• _Task details_: Please reproduce the following records line for line, with no changes.

Target pointing data:
============

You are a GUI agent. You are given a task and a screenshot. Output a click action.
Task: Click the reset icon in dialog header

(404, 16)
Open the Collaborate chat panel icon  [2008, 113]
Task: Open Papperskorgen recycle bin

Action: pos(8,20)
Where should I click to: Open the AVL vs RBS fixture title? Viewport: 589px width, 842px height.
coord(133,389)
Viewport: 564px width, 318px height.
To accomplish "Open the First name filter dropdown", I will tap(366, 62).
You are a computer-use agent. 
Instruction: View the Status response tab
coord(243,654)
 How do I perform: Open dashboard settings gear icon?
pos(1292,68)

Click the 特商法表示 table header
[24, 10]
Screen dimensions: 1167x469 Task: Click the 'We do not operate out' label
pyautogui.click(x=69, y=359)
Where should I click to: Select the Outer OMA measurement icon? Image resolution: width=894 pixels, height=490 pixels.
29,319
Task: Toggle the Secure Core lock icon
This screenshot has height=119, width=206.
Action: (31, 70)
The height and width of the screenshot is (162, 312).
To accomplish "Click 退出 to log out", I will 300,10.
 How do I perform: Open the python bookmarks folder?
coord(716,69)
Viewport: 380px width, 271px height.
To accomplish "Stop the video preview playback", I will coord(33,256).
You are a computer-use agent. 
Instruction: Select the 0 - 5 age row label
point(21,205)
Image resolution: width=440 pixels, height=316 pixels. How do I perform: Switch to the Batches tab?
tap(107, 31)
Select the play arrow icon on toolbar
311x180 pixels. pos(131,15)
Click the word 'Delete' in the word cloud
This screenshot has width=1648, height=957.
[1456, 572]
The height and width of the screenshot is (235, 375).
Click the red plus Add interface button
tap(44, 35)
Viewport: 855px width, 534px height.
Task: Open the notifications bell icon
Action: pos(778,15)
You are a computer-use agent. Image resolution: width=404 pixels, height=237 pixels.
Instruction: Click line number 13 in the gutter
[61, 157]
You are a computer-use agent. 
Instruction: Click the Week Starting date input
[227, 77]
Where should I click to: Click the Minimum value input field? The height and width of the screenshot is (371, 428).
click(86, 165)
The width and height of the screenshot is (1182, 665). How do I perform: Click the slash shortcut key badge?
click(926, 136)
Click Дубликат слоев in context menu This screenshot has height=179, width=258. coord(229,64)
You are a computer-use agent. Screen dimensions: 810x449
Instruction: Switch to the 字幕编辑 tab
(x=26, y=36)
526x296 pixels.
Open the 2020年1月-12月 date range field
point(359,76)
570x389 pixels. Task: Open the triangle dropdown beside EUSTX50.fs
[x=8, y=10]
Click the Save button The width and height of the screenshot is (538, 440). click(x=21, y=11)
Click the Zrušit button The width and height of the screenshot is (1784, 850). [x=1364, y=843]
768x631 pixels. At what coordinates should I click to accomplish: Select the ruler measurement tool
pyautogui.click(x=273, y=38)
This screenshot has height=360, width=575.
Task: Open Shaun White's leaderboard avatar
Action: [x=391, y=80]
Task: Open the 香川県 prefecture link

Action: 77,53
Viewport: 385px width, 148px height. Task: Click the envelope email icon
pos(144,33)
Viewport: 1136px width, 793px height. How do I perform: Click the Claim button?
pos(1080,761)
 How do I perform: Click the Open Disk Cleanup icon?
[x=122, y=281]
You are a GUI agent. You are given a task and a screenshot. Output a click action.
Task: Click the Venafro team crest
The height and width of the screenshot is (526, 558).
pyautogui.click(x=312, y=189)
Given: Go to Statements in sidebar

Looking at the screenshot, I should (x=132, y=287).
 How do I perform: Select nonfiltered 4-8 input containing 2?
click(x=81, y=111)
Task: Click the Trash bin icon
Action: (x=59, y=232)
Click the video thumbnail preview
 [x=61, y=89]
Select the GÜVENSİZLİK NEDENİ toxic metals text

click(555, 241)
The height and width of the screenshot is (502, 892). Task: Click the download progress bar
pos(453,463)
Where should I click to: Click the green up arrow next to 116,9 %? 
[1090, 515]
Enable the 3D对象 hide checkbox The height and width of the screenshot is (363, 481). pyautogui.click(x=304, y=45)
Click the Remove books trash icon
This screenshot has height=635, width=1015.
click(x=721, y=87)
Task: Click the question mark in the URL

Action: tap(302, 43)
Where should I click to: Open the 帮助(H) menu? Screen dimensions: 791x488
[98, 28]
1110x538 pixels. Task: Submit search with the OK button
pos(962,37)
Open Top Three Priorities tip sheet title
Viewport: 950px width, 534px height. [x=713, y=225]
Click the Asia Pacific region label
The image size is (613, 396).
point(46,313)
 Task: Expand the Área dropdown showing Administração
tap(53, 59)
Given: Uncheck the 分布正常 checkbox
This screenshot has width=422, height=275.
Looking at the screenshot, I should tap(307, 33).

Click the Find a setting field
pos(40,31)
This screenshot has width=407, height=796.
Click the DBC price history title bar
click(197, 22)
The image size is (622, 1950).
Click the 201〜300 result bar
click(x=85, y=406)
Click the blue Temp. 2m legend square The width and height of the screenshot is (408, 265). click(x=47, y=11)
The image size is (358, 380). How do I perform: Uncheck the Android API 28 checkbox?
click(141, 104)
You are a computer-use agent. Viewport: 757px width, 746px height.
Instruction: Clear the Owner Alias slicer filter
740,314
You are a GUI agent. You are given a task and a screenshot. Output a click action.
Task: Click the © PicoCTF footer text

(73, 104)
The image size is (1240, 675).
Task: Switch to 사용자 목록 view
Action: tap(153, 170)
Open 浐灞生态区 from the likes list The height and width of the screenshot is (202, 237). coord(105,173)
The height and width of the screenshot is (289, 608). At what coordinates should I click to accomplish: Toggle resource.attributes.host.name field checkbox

============

• _Response to the exercise_:
You are a GUI agent. You are given a task and a screenshot. Output a click action.
Task: Click the reset icon in dialog header

(404, 16)
Open the Collaborate chat panel icon  [2008, 113]
Task: Open Papperskorgen recycle bin

Action: pos(8,20)
Where should I click to: Open the AVL vs RBS fixture title? Viewport: 589px width, 842px height.
coord(133,389)
Viewport: 564px width, 318px height.
To accomplish "Open the First name filter dropdown", I will tap(366, 62).
You are a computer-use agent. 
Instruction: View the Status response tab
coord(243,654)
 How do I perform: Open dashboard settings gear icon?
pos(1292,68)

Click the 特商法表示 table header
[24, 10]
Screen dimensions: 1167x469 Task: Click the 'We do not operate out' label
pyautogui.click(x=69, y=359)
Where should I click to: Select the Outer OMA measurement icon? Image resolution: width=894 pixels, height=490 pixels.
29,319
Task: Toggle the Secure Core lock icon
This screenshot has height=119, width=206.
Action: (31, 70)
The height and width of the screenshot is (162, 312).
To accomplish "Click 退出 to log out", I will 300,10.
 How do I perform: Open the python bookmarks folder?
coord(716,69)
Viewport: 380px width, 271px height.
To accomplish "Stop the video preview playback", I will coord(33,256).
You are a computer-use agent. 
Instruction: Select the 0 - 5 age row label
point(21,205)
Image resolution: width=440 pixels, height=316 pixels. How do I perform: Switch to the Batches tab?
tap(107, 31)
Select the play arrow icon on toolbar
311x180 pixels. pos(131,15)
Click the word 'Delete' in the word cloud
This screenshot has width=1648, height=957.
[1456, 572]
The height and width of the screenshot is (235, 375).
Click the red plus Add interface button
tap(44, 35)
Viewport: 855px width, 534px height.
Task: Open the notifications bell icon
Action: pos(778,15)
You are a computer-use agent. Image resolution: width=404 pixels, height=237 pixels.
Instruction: Click line number 13 in the gutter
[61, 157]
You are a computer-use agent. 
Instruction: Click the Week Starting date input
[227, 77]
Where should I click to: Click the Minimum value input field? The height and width of the screenshot is (371, 428).
click(86, 165)
The width and height of the screenshot is (1182, 665). How do I perform: Click the slash shortcut key badge?
click(926, 136)
Click Дубликат слоев in context menu This screenshot has height=179, width=258. coord(229,64)
You are a computer-use agent. Screen dimensions: 810x449
Instruction: Switch to the 字幕编辑 tab
(x=26, y=36)
526x296 pixels.
Open the 2020年1月-12月 date range field
point(359,76)
570x389 pixels. Task: Open the triangle dropdown beside EUSTX50.fs
[x=8, y=10]
Click the Save button The width and height of the screenshot is (538, 440). click(x=21, y=11)
Click the Zrušit button The width and height of the screenshot is (1784, 850). [x=1364, y=843]
768x631 pixels. At what coordinates should I click to accomplish: Select the ruler measurement tool
pyautogui.click(x=273, y=38)
This screenshot has height=360, width=575.
Task: Open Shaun White's leaderboard avatar
Action: [x=391, y=80]
Task: Open the 香川県 prefecture link

Action: 77,53
Viewport: 385px width, 148px height. Task: Click the envelope email icon
pos(144,33)
Viewport: 1136px width, 793px height. How do I perform: Click the Claim button?
pos(1080,761)
 How do I perform: Click the Open Disk Cleanup icon?
[x=122, y=281]
You are a GUI agent. You are given a task and a screenshot. Output a click action.
Task: Click the Venafro team crest
The height and width of the screenshot is (526, 558).
pyautogui.click(x=312, y=189)
Given: Go to Statements in sidebar

Looking at the screenshot, I should (x=132, y=287).
 How do I perform: Select nonfiltered 4-8 input containing 2?
click(x=81, y=111)
Task: Click the Trash bin icon
Action: (x=59, y=232)
Click the video thumbnail preview
 [x=61, y=89]
Select the GÜVENSİZLİK NEDENİ toxic metals text

click(555, 241)
The height and width of the screenshot is (502, 892). Task: Click the download progress bar
pos(453,463)
Where should I click to: Click the green up arrow next to 116,9 %? 
[1090, 515]
Enable the 3D对象 hide checkbox The height and width of the screenshot is (363, 481). pyautogui.click(x=304, y=45)
Click the Remove books trash icon
This screenshot has height=635, width=1015.
click(x=721, y=87)
Task: Click the question mark in the URL

Action: tap(302, 43)
Where should I click to: Open the 帮助(H) menu? Screen dimensions: 791x488
[98, 28]
1110x538 pixels. Task: Submit search with the OK button
pos(962,37)
Open Top Three Priorities tip sheet title
Viewport: 950px width, 534px height. [x=713, y=225]
Click the Asia Pacific region label
The image size is (613, 396).
point(46,313)
 Task: Expand the Área dropdown showing Administração
tap(53, 59)
Given: Uncheck the 分布正常 checkbox
This screenshot has width=422, height=275.
Looking at the screenshot, I should tap(307, 33).

Click the Find a setting field
pos(40,31)
This screenshot has width=407, height=796.
Click the DBC price history title bar
click(197, 22)
The image size is (622, 1950).
Click the 201〜300 result bar
click(x=85, y=406)
Click the blue Temp. 2m legend square The width and height of the screenshot is (408, 265). click(x=47, y=11)
The image size is (358, 380). How do I perform: Uncheck the Android API 28 checkbox?
click(141, 104)
You are a computer-use agent. Viewport: 757px width, 746px height.
Instruction: Clear the Owner Alias slicer filter
740,314
You are a GUI agent. You are given a task and a screenshot. Output a click action.
Task: Click the © PicoCTF footer text

(73, 104)
The image size is (1240, 675).
Task: Switch to 사용자 목록 view
Action: tap(153, 170)
Open 浐灞生态区 from the likes list The height and width of the screenshot is (202, 237). coord(105,173)
The height and width of the screenshot is (289, 608). At what coordinates should I click to accomplish: Toggle resource.attributes.host.name field checkbox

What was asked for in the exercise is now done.